Ventiquattro persone sono morte e altre 200 sono state ferite questa mattina
in un doppio attentato dinamitardo compiuto a Lahore, nella zona orientale del
Pakistan. La prima esplosione ha colpito, poco dopo le nove del mattino ora locale, il
quartier generale provinciale della polizia federale, sventrando uffici e incendiando
diverse auto parcheggiate nelle vicinanze. Secondo quanto riferito dal capo degli
ispettori di polizia, Babur Bakht Qureshi, "un attentatore suicida si sarebbe
lanciato con la sua auto contro il palazzo, andando ad impattare contro la reception".
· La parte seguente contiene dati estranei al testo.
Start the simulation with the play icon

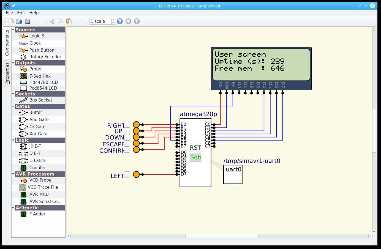click(137, 21)
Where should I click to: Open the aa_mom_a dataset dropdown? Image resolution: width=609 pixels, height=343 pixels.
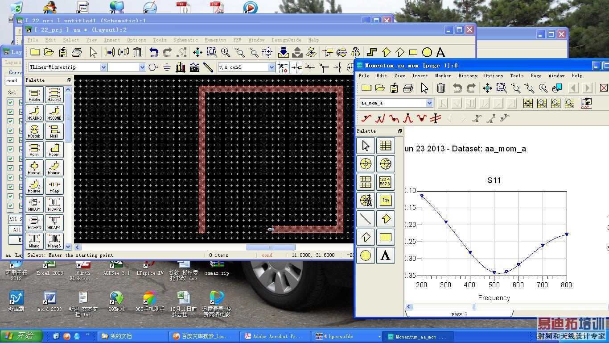tap(429, 103)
"Abbiamo recuperato alcuni pezzi dell'auto usata nell'attacco" ha precisato. L'edificio,
gravemente danneggiato, rischia di crollare e la polizia è stata costretta a sgomberarlo
completamente. Una seconda esplosione, quasi contemporanea alla prima, è avvenuta
in un palazzo, sede di diversi uffici, vicino alla casa di Asif Ali Zardari, vedovo
di Benazir Bhutto e leader del Partito più popolare del Pakistan (Ppp), che serve
da sede generale del partito a Lahore. Cinque persone sono morte tra cui due bambini.